Christians from Lebanon in 1900

Where do people like me go now? Exclusive: Joseph Farah asks where Christians can escape during 'suicidal embrace of Islam' by Joseph Farah WND 5/24/15
Around the turn of the 20th century, a young Christian man with an entrepreneurial spirit by the name of Joseph Farah left Lebanon with dreams of what he could do and how he could live in the New World of America.
About the same time, a young girl by the name of Alexandra Kurdock, with a similar background, left her home in Damascus, Syria, with her three brothers, Joseph, Robert and George, with similar ideas.
Joseph Farah and Alexandra Kurdock met in Paterson, New Jersey, after passing through Ellis Island for their new home. They got married, started a variety of businesses, worshipped freely in their new land with its strong Christian heritage and commitment to freedom of religion and human rights. They had a son they named John, who became my father. Meanwhile, Alexandra’s brothers started electrical contracting, plumbing and engineering businesses and prospered. They lived the American dream.
America has changed dramatically in the last 100 years. Back then, immigrants from the Middle East were nearly all Christians, most of whom were looking for a country in which they wouldn’t be dominated and oppressed by a population of largely Muslims who often treated non-Muslims like second-class citizens. They didn’t come to America to “fundamentally transform” it. Rather, they came to assimilate, learn the language, adapt to the culture, obey the laws, raise families, build businesses, pay taxes and live in freedom.
As the grandson of Joseph Farah and Alexandra Kurdoch, I wonder where I can go to live out that dream out – or where my children and grandchildren might be able to go.
Keep in mind, throughout the Arab world Sunni Muslims are not in the minority. They are the majority. Even in Syria they are in the majority. To generalize further, they are not religiously oppressed victims. More often than not, they are doing the oppressing. In Syria, for instance, a government that generally protects religious minorities is under siege by Sunni Muslims led by the bloodthirsty ISIS, which has actually succeeded in making the Sunni al-Qaida terrorists look moderate by comparison.
Those attempting to conquer Syria and turn it into a jihadist, Shariah-compliant hellhole are all Sunni. So, first I have to ask myself why 93 percent of the “refugees” Democratic politicians in America are recruiting to the U.S. are Sunnis. It would be like recruiting Nazi “refugees” from Germany during World War II instead of Jews. The numbers of these so-called “refugees” from Syria are disproportionately Sunnis, even when considering the heavy percentage of the Sunni population there.
What’s behind this madness?
If we want to be a land of compassion to real refugees, I’m all for it.
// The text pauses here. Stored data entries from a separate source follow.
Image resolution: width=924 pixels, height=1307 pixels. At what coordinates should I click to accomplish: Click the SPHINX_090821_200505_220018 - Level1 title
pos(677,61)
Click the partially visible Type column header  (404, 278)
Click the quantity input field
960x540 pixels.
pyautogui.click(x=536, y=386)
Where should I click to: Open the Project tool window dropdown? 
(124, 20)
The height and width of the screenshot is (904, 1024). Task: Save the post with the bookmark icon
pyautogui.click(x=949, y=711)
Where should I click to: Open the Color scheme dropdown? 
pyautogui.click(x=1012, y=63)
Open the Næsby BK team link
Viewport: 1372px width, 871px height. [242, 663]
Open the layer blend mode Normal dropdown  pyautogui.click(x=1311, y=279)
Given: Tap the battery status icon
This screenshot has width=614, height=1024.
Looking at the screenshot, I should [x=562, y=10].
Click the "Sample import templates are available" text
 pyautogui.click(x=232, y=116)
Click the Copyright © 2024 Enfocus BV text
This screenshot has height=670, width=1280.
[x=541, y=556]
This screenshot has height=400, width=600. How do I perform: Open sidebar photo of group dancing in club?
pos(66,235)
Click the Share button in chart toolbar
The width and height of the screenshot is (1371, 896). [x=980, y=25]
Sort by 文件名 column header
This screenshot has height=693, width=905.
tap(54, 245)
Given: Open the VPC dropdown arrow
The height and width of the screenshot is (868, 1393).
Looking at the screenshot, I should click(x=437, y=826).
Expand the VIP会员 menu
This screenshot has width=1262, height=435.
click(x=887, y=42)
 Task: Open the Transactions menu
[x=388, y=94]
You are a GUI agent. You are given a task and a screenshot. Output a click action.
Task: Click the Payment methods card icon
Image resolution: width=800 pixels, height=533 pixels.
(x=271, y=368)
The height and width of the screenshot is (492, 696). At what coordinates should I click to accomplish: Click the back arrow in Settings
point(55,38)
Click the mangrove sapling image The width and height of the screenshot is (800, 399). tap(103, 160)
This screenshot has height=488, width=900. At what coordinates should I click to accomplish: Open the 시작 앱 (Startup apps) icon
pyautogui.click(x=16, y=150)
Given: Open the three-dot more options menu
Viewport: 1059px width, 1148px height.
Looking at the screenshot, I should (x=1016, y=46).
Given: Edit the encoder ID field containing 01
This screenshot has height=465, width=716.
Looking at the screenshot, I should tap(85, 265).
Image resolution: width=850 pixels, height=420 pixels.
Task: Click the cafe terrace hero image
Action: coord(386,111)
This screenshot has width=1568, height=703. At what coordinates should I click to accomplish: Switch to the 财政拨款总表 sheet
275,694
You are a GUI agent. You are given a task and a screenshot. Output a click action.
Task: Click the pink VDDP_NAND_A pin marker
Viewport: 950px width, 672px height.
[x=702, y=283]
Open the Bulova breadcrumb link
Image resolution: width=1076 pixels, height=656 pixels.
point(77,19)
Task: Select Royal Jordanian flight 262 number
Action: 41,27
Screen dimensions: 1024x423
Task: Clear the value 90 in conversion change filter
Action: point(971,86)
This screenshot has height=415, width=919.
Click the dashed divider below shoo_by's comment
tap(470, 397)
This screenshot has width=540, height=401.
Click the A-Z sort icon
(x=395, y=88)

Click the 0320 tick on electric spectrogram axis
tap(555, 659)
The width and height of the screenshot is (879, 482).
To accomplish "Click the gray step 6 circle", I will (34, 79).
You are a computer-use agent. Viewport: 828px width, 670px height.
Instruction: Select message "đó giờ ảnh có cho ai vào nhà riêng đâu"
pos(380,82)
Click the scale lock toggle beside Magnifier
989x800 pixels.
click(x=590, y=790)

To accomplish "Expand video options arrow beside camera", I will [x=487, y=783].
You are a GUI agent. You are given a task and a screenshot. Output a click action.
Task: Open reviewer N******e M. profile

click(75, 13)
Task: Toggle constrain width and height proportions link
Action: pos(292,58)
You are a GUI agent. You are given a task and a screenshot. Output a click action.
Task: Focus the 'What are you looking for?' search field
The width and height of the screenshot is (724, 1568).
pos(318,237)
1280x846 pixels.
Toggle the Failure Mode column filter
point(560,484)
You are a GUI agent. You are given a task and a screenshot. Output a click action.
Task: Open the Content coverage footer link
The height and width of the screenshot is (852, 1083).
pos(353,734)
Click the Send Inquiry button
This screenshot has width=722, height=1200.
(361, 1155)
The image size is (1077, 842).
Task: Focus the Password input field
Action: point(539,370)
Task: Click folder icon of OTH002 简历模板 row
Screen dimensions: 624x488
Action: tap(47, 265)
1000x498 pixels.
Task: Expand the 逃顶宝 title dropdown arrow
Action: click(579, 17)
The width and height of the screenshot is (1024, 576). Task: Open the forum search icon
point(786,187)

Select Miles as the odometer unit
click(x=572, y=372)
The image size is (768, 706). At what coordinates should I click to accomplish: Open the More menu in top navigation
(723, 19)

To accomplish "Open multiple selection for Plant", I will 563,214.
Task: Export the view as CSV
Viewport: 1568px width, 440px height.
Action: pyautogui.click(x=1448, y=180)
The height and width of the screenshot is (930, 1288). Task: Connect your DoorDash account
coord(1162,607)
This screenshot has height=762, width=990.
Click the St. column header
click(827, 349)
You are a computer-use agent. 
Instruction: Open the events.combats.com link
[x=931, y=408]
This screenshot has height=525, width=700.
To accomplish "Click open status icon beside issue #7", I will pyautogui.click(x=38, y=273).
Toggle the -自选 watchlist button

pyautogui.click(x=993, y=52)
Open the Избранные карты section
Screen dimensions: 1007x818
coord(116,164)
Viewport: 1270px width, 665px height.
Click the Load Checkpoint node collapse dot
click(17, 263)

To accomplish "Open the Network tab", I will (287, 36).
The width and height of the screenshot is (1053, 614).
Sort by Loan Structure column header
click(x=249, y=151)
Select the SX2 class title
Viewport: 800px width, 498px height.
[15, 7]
But that’s not the case here. We’re opening up American not to the victims, but to the oppressors. It’s not Sunnis who are being beheaded by ISIS. They represent the only group not being beheaded. ISIS is conducting a scorched-earth policy against Shiites, against Christians and against other religious minorities.
So one must ask, who are these Sunni “refugees”? And why are the U.S. and the U.N. clamoring to save them and from whom? And why is no one doing anything for the real refugees of Syria – the Christians and other minority groups who are facing extinction?
As for me and my offspring – my children and grandchildren – where will we go when America completely loses connection with its Christian roots and heritage? What new world can we dream about as America’s new god of multiculturalism self-immolates in its suicidal embrace of Islam? Where will you go?